» TASK INSTRUCTIONS
(A) Summarize the journal excerpt in two sentences.
(B) Reproduce the journal excerpt word for word from "For the first" to "the new year.".

» TEXT SEGMENT
· · · ·
K, H, and I leave N’s rooftop after it grows colder and the sun fades. We head to Commerce for a night cap. 3 drinks later we all jump in the black car I ordered and head home. Lying in that comfortable seat, K and I hold hands as we all sing to the Hollie’s The Air That I BreatheThis black car smells like a plane but in the way that you’re on a red eye flight and are just about to land. Anticipating. I play Mazzy Star’s Rose Blood and H remarks on how good the song is. As we arrive at our place and H and I get out, K says “this is what the night was meant for”. It’s been almost a year since he had left, it has felt like so much longer. The air coming through the window was so perfect and the drive went by faster than normal. We were all at peace.

08/31/24

    H makes sandwiches for everyone while I make cookies. After lunch and after the first batch of cookies come out of the oven L and R go back and forth discussing random hypotheticals such as: what they would do if they knew the world was ending and how many cookies or whole chickens they could eat in one sitting.

    L mentions something I’ve never considered when thinking about the end of the world, in that, most people would probably stop doing their jobs so wanting to do things such as travel because you never got the chance (“I’ve always wanted to go to Fiji”) would probably be out of the question.

    There’s something about tonight’s dinner “play” that is distinct as well. The dark lighting, delicious dessert, and the effects of a Benadryl I had taken earlier casting a dreamy hazy over the scene of R and M at the dinner table, M in the kitchen, and B, L, and I sitting on the couch.

09/11/24

    H asks where I am, I tell him I took the train in the wrong direction: “Impressed you’re on the train though, gotta curb your Uber habit. That’s why you’re broke, like, you spend $50 a day on cars”.

    “I do my best thinking in cars”.

11/21/24

    Asoko grand opening. After work I went home to change. I left for Asoko early, around 7, and only planned to stay of a few hours. I sat alone at one of the high top tables and had a drink and Mentai Udon. Then another drink. And another. Then V arrived and I invited her and her friend to sit with me. I couldn’t believe the fun I was having. We had one drink, then another, and another. When I got up to go to the bathroom suddenly everyone I walked by was talking to me. D and I smoke a cigarette together in the pouring rain. I greet A’s parents who are sat in a large group on the tatami mats in the back. In line for the bathroom five different people talk to me. V, D and I are riffing so perfectly off each other I don’t bother floating around to the other groups of friends I know. I move to the tatami when V leaves and A’s parents head out. The chef of a popular restaurant chats me up. A neighbor from across the street is sat beside me, we partake in drinking random glasses of sake poured from the bottles on the table. When I leave I say goodbye to everyone and put on my Margiela rain jacket before getting in a black car heading home. It’s 3 am.

12/13/24

    For the first time since I could remember I took the train home. It’s 2:29 am, everyone on the train car is asleep. I closed my eyes too. When we reached my stop I just couldn’t get up. So I kept riding. When I finally got off at 116th, I walked to my apartment. The moon was huge and the night was so clear. Despite the cold I walked on. When I walked into the apartment, I took off my clothes and bundled up in the duvet. I fell asleep in no time.

12/31/24

    At 11:30 pm we leave the party without saying anything. I asked the driver to play the radio. It’s Beethoven’s 9th Symphony, the third movement. The finale plays as we pull up to the apartment. 5 minutes till the new year.
· · · ·
» SOURCE DATA
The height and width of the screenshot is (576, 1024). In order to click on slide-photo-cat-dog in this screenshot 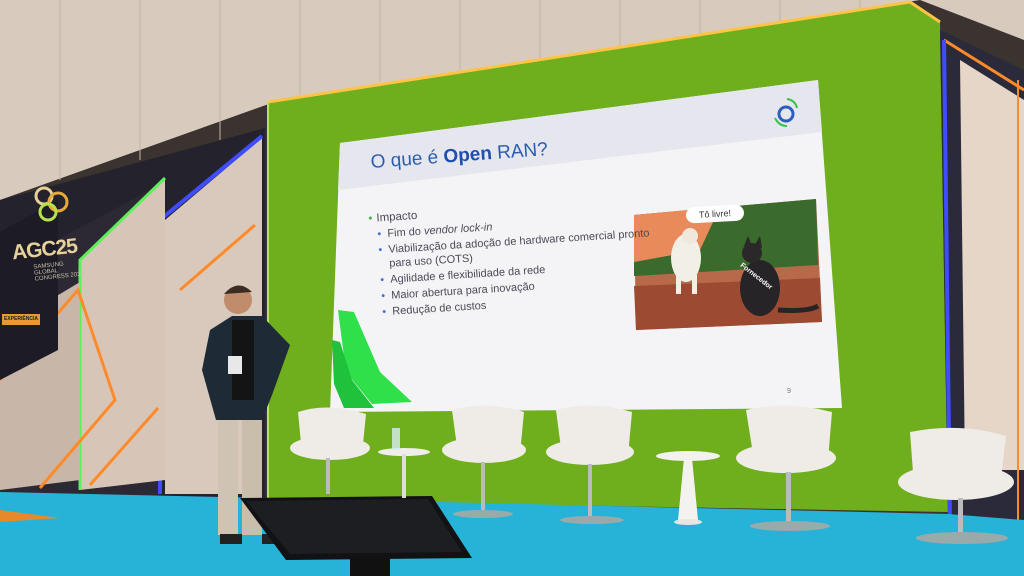, I will do `click(728, 264)`.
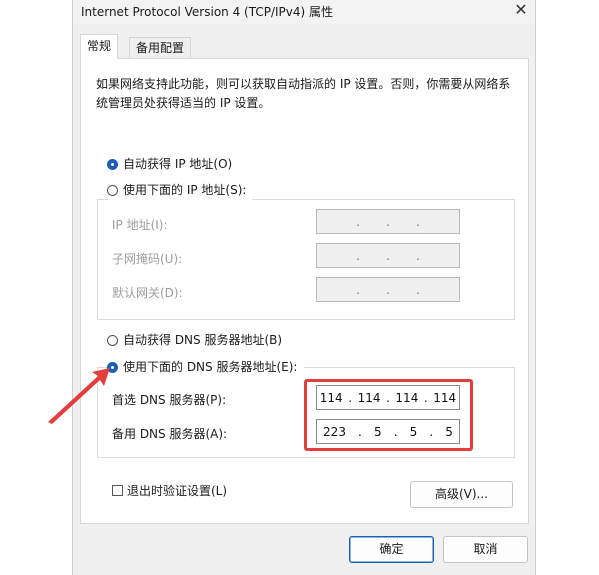 The height and width of the screenshot is (575, 599). Describe the element at coordinates (148, 259) in the screenshot. I see `subnet-mask-label: 子网掩码(U):` at that location.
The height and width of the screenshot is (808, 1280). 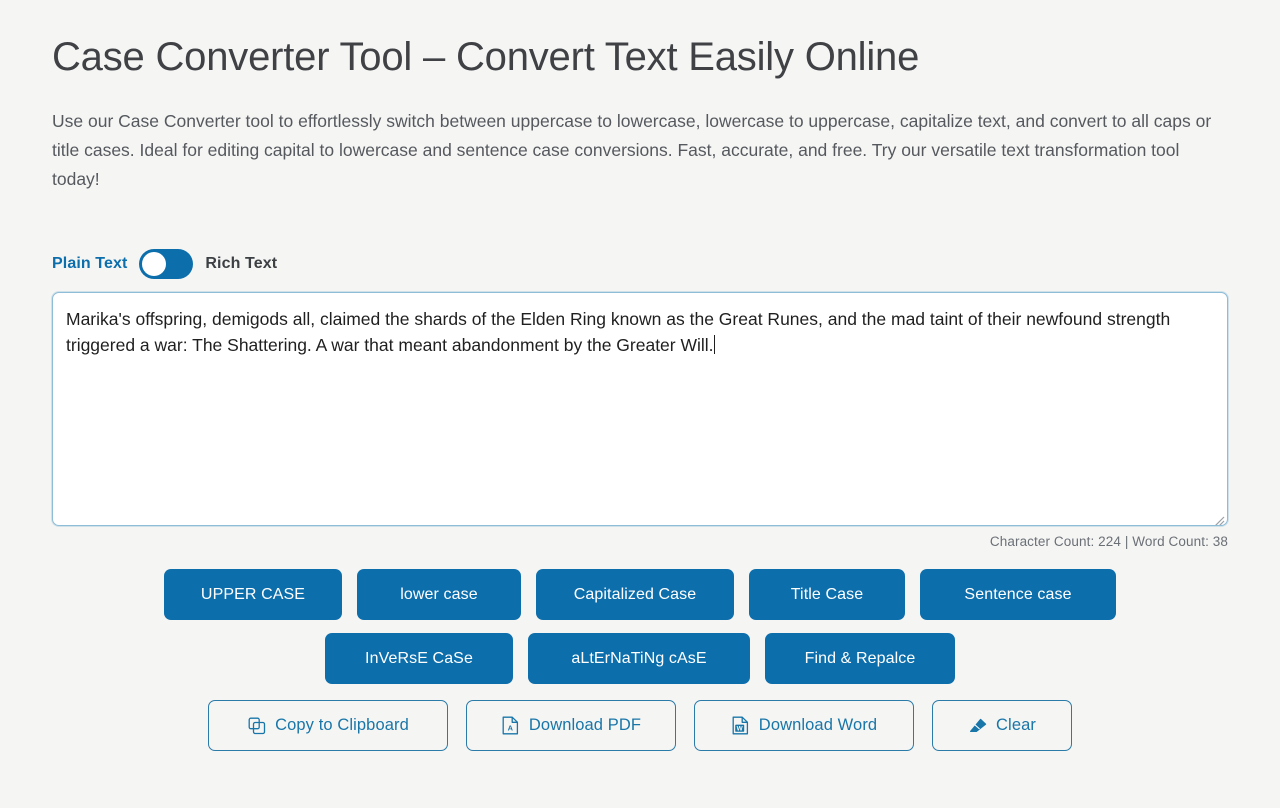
· · · ·
» EXPECTED RESPONSES
(A) In a series of entries, the writer records nights out with friends, including a rooftop gathering followed by drinks at Commerce and a shared black car ride home, and the Asoko grand opening, which the writer left at 3 am. Other entries describe making cookies while friends discuss what they would do if the world were ending, H's teasing about spending on cars, a late train ride home past the writer's stop under a huge moon, and a New Year's Eve car ride home to Beethoven's 9th Symphony.

(B)
For the first time since I could remember I took the train home. It’s 2:29 am, everyone on the train car is asleep. I closed my eyes too. When we reached my stop I just couldn’t get up. So I kept riding. When I finally got off at 116th, I walked to my apartment. The moon was huge and the night was so clear. Despite the cold I walked on. When I walked into the apartment, I took off my clothes and bundled up in the duvet. I fell asleep in no time.

12/31/24

    At 11:30 pm we leave the party without saying anything. I asked the driver to play the radio. It’s Beethoven’s 9th Symphony, the third movement. The finale plays as we pull up to the apartment. 5 minutes till the new year.